─── Material provided

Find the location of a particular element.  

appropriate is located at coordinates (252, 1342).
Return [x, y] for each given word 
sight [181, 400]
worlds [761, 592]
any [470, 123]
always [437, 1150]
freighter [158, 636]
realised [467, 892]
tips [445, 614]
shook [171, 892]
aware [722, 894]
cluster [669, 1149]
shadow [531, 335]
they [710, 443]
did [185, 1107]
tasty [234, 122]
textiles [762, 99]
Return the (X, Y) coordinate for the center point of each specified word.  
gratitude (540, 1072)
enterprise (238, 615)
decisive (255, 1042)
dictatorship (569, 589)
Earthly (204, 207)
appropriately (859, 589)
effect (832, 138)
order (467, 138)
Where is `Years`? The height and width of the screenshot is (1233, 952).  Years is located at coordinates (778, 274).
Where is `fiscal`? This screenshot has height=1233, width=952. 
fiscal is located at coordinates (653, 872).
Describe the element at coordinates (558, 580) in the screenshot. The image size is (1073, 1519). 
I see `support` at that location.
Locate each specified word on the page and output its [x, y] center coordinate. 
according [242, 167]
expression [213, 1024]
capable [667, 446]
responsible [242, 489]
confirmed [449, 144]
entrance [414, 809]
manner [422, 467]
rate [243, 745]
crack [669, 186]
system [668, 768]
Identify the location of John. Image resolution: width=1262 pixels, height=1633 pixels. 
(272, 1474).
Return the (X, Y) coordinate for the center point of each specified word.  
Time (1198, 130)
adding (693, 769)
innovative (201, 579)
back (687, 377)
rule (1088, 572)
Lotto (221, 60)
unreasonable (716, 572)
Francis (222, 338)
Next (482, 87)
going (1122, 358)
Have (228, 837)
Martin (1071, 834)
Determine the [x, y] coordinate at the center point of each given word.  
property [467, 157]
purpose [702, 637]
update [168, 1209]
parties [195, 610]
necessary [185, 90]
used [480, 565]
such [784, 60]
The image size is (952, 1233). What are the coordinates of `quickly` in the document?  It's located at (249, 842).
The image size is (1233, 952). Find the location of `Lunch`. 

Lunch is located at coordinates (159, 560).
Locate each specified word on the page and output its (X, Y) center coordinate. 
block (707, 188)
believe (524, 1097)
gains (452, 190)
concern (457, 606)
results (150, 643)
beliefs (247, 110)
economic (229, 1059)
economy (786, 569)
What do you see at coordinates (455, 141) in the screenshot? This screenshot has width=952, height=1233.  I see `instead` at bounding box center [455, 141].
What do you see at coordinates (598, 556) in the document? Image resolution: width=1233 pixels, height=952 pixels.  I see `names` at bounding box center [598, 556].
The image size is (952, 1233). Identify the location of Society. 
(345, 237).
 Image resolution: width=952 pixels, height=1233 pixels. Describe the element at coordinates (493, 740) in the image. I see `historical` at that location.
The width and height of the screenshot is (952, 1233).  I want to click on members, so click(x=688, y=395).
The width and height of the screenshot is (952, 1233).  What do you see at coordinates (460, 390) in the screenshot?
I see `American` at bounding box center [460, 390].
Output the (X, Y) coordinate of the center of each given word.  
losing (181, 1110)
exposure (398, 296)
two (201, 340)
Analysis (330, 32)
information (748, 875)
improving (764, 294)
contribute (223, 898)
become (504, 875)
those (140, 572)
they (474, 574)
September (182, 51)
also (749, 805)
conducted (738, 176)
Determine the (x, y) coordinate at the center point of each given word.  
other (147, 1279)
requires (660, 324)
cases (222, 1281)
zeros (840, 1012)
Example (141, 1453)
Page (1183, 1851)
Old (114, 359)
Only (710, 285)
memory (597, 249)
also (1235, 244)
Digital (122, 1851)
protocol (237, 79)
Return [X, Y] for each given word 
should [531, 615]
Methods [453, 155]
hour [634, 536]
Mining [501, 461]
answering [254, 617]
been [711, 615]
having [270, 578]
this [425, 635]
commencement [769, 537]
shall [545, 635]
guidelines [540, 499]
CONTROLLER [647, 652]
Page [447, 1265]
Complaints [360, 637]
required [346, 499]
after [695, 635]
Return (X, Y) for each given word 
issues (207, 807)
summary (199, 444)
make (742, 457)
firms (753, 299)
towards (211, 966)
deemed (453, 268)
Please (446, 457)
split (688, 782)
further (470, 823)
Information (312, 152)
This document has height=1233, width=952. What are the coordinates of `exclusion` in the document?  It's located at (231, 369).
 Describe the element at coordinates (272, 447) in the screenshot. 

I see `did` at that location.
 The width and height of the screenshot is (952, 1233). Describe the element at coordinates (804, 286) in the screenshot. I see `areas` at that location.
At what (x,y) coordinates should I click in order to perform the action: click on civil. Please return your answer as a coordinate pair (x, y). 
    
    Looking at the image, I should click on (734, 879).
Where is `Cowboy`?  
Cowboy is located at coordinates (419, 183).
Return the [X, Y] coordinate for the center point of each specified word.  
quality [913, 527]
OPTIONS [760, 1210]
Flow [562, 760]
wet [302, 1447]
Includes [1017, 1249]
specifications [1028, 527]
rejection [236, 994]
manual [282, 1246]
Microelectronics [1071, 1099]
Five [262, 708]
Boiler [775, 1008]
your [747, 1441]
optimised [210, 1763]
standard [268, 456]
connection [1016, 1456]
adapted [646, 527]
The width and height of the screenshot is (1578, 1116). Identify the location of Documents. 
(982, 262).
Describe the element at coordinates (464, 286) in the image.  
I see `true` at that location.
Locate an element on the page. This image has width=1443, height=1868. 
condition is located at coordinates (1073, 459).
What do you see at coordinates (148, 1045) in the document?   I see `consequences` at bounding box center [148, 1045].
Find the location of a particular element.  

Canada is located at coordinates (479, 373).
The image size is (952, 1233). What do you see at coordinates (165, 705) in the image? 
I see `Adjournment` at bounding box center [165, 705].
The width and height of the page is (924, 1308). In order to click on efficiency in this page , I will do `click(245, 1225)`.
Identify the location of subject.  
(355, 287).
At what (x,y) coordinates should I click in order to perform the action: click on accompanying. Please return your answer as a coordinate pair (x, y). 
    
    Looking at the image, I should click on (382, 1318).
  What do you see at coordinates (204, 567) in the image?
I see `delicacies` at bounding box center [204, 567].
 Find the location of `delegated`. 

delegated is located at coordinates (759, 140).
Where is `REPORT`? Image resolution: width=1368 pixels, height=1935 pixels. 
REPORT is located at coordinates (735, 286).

──────

Please give the material again from its start through the line holding "textiles [762, 99]", inclusive, replacing "particular element" with "specific element" and leaving everything else unchanged.

Find the location of a specific element.  

appropriate is located at coordinates (252, 1342).
Return [x, y] for each given word 
sight [181, 400]
worlds [761, 592]
any [470, 123]
always [437, 1150]
freighter [158, 636]
realised [467, 892]
tips [445, 614]
shook [171, 892]
aware [722, 894]
cluster [669, 1149]
shadow [531, 335]
they [710, 443]
did [185, 1107]
tasty [234, 122]
textiles [762, 99]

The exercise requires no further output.